Sangamon County ILGenWeb © 2000
In keeping with our policy of providing free information on the Internet, data and images may be used by non-commercial entities, as long as this message remains on all copied material. These electronic pages cannot be reproduced in any format for profit or for other presentation without express permission by the contributor(s).

By Joseph Wallace, M. A.
of the Springfield Bar
The S. J. Clarke Publishing Co., Chicago, IL


JOHN M. HOWARD - John M. Howard, whose home is on section 28, Cartwright township, is now engaged in raising and feeding stock upon his farm, which comprises three hundred and twenty acres of rich and valuable land. He is one of the native sons of Illinois, his birth having occurred in St. Clair county, February 26, 1845. His father, Edmond Howard, was a native of Tennessee, born in 1816. The grandfather was a soldier of the war of 1812 and participated in the battle of New Orleans. The family had removed from Virginia to Tennessee and Edmond Howard was reared in that state. He was married in that state to Miss Mary Coulter, a native of Tennessee, who was there reared and educated. Her father was Robert Coulter, who, removing to Illinois, settled in Madison county, where they resided for a few years and then removed to Washington county, where the father of our subject was reared. While living there he wedded Lucinda Paul and later settled in St. Clair county, where he engaged in farming for several years. Two of the children of the family were born in St. Clair county.
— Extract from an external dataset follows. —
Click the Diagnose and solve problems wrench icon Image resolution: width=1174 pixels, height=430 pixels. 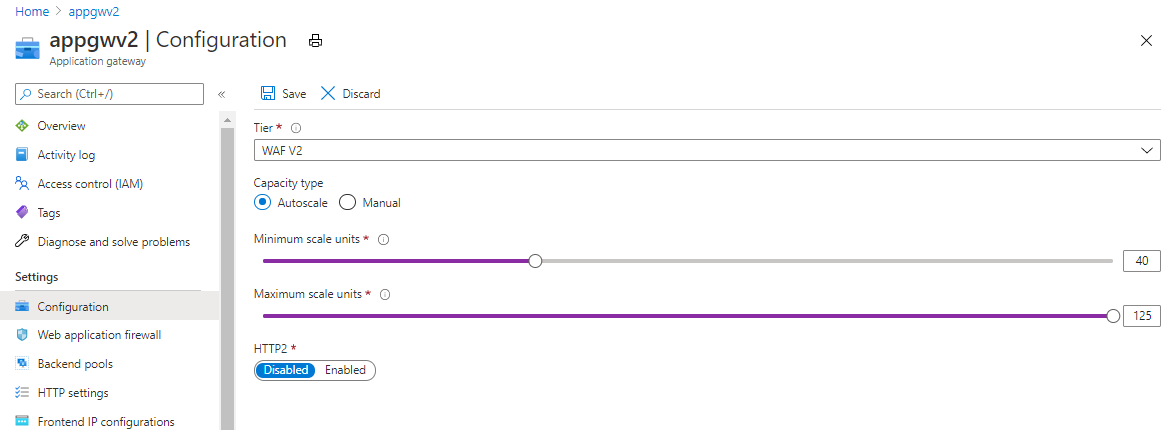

In the fall of 1855, accompanied by his wife and children, he came to Sangamon county and purchased land in Cartwright township, beginning here with two hundred and forty acres. The farm had already been improved to some extent and he at once began the work of its further development. Subsequently he purchased more land and became the owner of nearly an entire section. He was regarded as one of the successful and respected farmers of the county, his sterling worth winning him the warm esteem of all with whom he came in contact. Here he reared his family and passed away August 27, 1893, at the age of about seventy-seven years. His wife died on the 8th of June, 1888.

John M. Howard is the only living son of the family. He has, however, a sister, Mary J., who is now the wife of William Miles, and resides in Reedsburg, Sauk county, Wisconsin. Mr. Howard of this review was reared upon the old family homestead in Sangamon county and obtained his education in Monmouth College, while later he pursued a course of law in the University of Michigan at Ann Arbor, where he was graduated with the class of 1871. After completing his course he established his home in Burlington, Iowa, where he engaged in the practice of his profession for about ten years. Then on account of ill health he was obliged to abandon the latter and returned to the farm in the spring of 1883. He carried on general agricultural pursuits for several years and also raised stock, but in recent years he has rented his farming lands and now devotes his entire attention to the raising and feeding of his stock. He is one of the most successful stock men of his township and his business is extensive and in its control he manifests most capable management and keen discernment. He is also one of the stockholders of the Boynton Telephone company, which he assisted in organizing and at the present time is serving as its secretary.

Mr. Howard was married in 1876 to Miss Lizzie Reed, a native of Sangamon county, reared and educated here. Her father, John C. Reed, came to this county from Ohio and was one of the early settlers here. Politically Mr. Howard has been a life long Republican, having supported the party since casting his first presidential ballot for General U. S. Grant in 1868. He has never been an office seeker or cared for political preferment, but was elected and served as township collector and also filled the position of justice of the peace for one or two years. He and his wife are members of the Congregational church in Springfield, of which Dr. Hale is pastor, and he belongs to the Modern Woodmen of America. He is a gentleman of broad general information, of strong purpose and marked individuality, whose business affairs are capably managed and who through his able direction of his interests is meeting with very creditable and desirable success. His genial manner, courtesy and deference for the opinions of others have made him a popular resident of Sangamon county.